TNI Bergerak Cepat Tangani Dampak Gempa M 7,6 di Sulawesi Utara
MANADO, 2 April 2026
— Pasca gempa bumi berkekuatan magnitudo 7,6 yang mengguncang wilayah Provinsi Sulawesi Utara pada Kamis, 2 April 2026, jajaran TNI bergerak cepat membantu penanganan dampak bencana bersama pemerintah daerah.
Prajurit dari Kodam XIII/Merdeka langsung diterjunkan ke sejumlah wilayah terdampak. Personel Korem 131/Santiago dikerahkan ke Kota Manado dan Kota Bitung untuk melakukan evakuasi korban, pendataan kerusakan, pembersihan puing bangunan, serta membantu warga terdampak.

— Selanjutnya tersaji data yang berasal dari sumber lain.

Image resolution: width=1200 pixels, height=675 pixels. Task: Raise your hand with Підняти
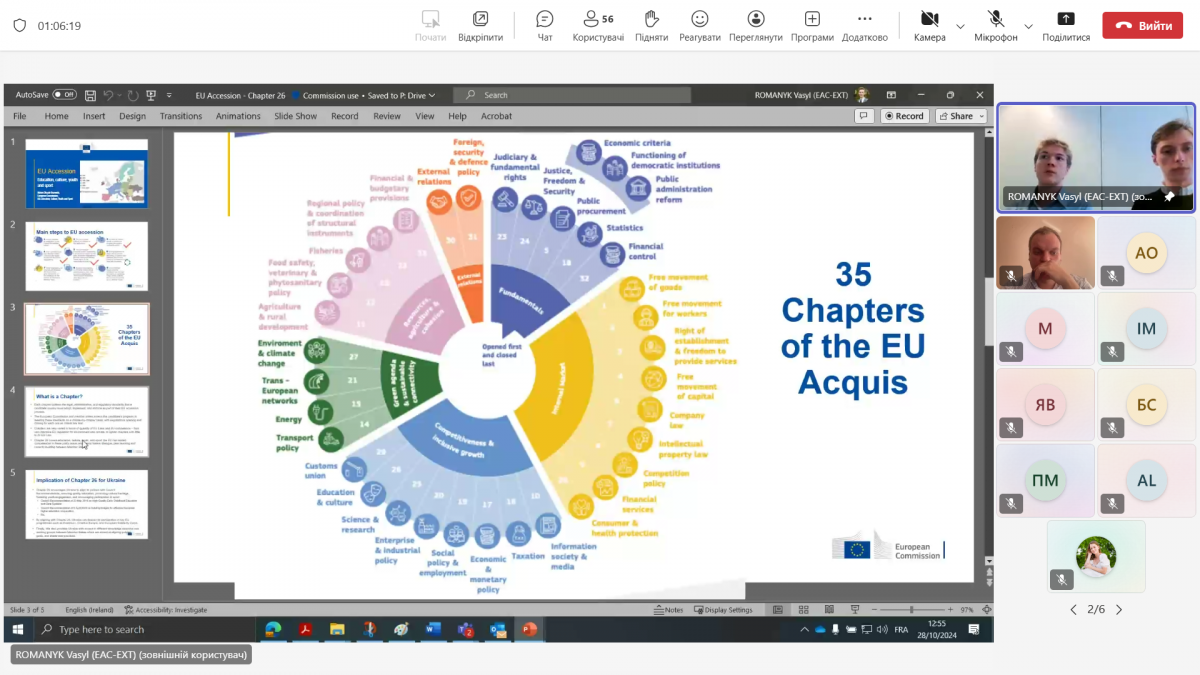651,25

Di Kota Manado, proses evakuasi dan pembersihan material bangunan rusak terus dilakukan, termasuk di sekitar GOR KONI Sario. Sementara di Kota Bitung, personel Kodim 1310/Bitung bersama Yonif TP 916/BS turut diterjunkan untuk mempercepat penanganan di lapangan.
Di wilayah Minahasa, prajurit Kodim 1302/Minahasa memberikan bantuan kepada masyarakat serta melakukan pemantauan untuk mengantisipasi potensi gempa susulan.
Pangdam XIII/Merdeka, Mirza Agus, menegaskan bahwa kehadiran TNI di tengah masyarakat merupakan bentuk nyata kepedulian dalam membantu mengatasi kesulitan warga.
“Kami telah mengerahkan personel di wilayah terdampak untuk membantu penanganan pascagempa, mulai dari evakuasi, pembersihan hingga pendataan kerusakan yang dilakukan secara terpadu,” ujarnya.
Hingga saat ini, situasi di sejumlah wilayah terdampak dilaporkan mulai berangsur kondusif. Aktivitas masyarakat perlahan kembali normal, sementara personel Kodam XIII/Merdeka tetap melakukan pemantauan dan penanganan lanjutan di lapangan.